Alas, the tales spun by vendors, analysts and other cloud computing cheerleaders that paint the cloud as an infinitely expandable, reliable and affordable kingdom--where "The winter is forbidden till December/And exits March the second on the dot"--are as fantastical as Camelot itself. WeR1 Production, which produces the syndicated children's show "Zodiac Island," is learning this lesson after Binky the sheep and Sonny the tiger went to the bit bucket.

According to the complaint in WeR1's lawsuit against CyberLynk of Franklin, Wisc., a former CyberLync employee gained access to CyberLync's systems and deleted a whole season of "Zodiac Island" consisting of about 6,500 files or 300Gbytes of data.  As is common in animation today, WeR1 used an FTP server at CyberLync as a drop box to coordinate work among animators, editors and other creative types in several countries.

CyberLync was supposed to back up the FTP server but was unable to recover the data. To make things just a bit ironic, in addition to web and FTP hosting, CyberLync also sells online backup services and advertises backup consulting services on its website.

Even if WeR1 wins its suit, CyberLync might not be able to pay the true value of the 14 episodes in question.

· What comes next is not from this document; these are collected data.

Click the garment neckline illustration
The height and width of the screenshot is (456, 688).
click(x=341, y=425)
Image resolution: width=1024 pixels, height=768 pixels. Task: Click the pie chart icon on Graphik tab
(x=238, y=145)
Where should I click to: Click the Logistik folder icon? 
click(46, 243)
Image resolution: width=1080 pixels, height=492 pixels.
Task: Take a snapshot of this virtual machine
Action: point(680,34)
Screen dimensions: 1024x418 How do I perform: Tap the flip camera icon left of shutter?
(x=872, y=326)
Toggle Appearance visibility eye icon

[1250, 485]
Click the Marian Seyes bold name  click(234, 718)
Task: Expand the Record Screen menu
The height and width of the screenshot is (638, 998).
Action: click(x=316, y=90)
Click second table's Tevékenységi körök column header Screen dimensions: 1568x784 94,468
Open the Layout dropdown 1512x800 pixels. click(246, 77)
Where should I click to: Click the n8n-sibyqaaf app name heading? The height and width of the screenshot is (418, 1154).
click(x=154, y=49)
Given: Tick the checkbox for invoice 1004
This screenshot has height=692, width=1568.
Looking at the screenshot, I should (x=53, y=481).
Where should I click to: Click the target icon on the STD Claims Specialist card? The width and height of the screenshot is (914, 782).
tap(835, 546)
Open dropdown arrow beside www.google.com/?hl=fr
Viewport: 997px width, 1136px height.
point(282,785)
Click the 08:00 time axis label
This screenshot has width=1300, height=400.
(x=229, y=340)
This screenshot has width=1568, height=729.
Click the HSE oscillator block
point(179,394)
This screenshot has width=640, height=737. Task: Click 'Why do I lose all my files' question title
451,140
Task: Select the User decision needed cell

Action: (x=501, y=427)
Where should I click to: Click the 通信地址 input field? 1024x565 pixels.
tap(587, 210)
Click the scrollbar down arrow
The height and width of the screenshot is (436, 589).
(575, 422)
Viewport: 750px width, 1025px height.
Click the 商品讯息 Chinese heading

Cloud storage can be a great idea, especially for the collaboration case like WeR1's, but leaving your company's primary asset exclusively in the hands of a third party is too much for me.

The part I find most amazing about this story isn't that WeR1 didn't make its own backup copy of the raw footage and other components of the "Zodiac Island" shows, but that it never saved the final versions. After all, at some point, the episodes are ready to send out to the more than 100 TV stations that broadcast the syndicated show.